London insurance giant Legal and General said it would take a “fresh perspective” today after the firm missed market expectations and post-tax profit slumped over the past year.
In its full-year results this morning, the FTSE 100 firm said operating profit for the year stayed flat at £1.67bn, below the £1.75bn predicted by analysts.
Post-tax profit meanwhile tumbled more than 40 per cent to £457m, down from £783m last year, on the back of a slump in investment performance which dragged on profit across its divisions.

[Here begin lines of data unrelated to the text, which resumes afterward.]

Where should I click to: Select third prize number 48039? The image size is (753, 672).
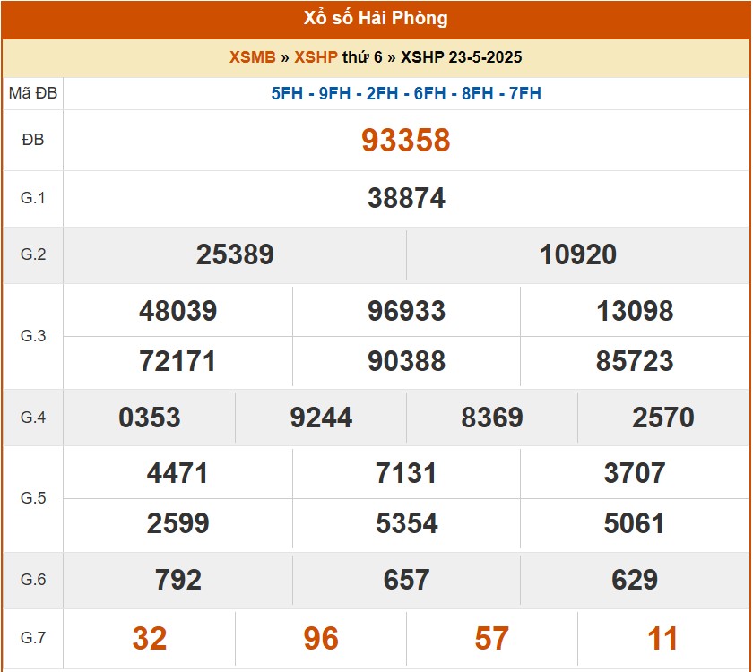click(x=177, y=311)
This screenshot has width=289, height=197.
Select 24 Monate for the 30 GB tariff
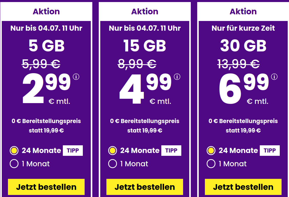[x=211, y=151]
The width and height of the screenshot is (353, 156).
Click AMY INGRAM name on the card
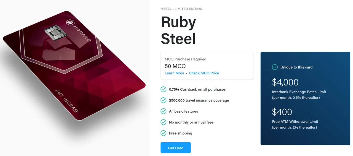(66, 100)
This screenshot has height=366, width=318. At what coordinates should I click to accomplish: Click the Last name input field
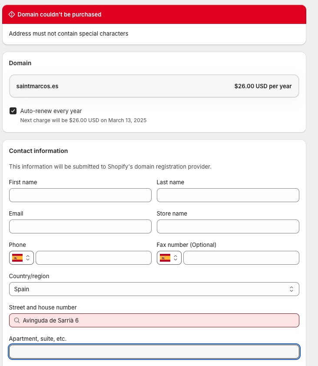(x=228, y=195)
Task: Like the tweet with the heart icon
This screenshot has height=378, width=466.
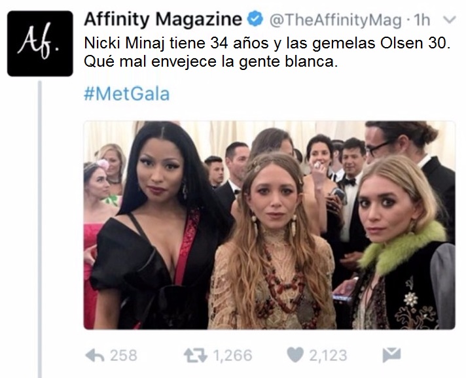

The fall in operating profit was felt most sharply in the Legal and General Investment Management arm, where profits cratered from £340m to £274m after a tumultuous year for markets. Average assets under management were down 12 per cent on the prior year, largely a result of valuations coming under pressure from rate hikes.
The firm said it had seen record new pension risk transfer business however after a buy-in offensive over the past year, in which it has scooped up corporate defined benefit pension plans in the UK, the US, Canada and the Netherlands.
New boss António Simões said in a statement the firm was on track to hit its five-year growth plan despite the slowdown in earnings.
“We are on course to achieve our five-year targets, and demonstrated resilience in challenging markets to achieve record new business volumes in pension risk transfer, UK annuities and US protection, increasing our store of future profit,” he said in a statement.
The pension risk transfer marker has been booming as rising interest rates boost the funding position of corporate pension schemes and allow firms to offload their liabilities onto big insurers. L&G has struck bumper deals to absorb schemes including Boots and the British Steel Pension Scheme.
Bosses are now looking to write circa £8-10bn per year of new pension risk transfer deals under typical market volumes in the UK alone, Simoes added today.
He added that the firm was at “the right moment to take a fresh perspective” however as it looked to set out a vision for “profitable and sustainable growth”.
The results mark the first full year results at the helm for former HSBC banker Simões who took over from veteran chief Sir Nigel Wilson last year. Simoes has been tasked with boosting international growth and breathing life into the firm’s share after a slide over the past 12 months.
He is now set to lay out his vision for the company at a capital markets day on the 12 June.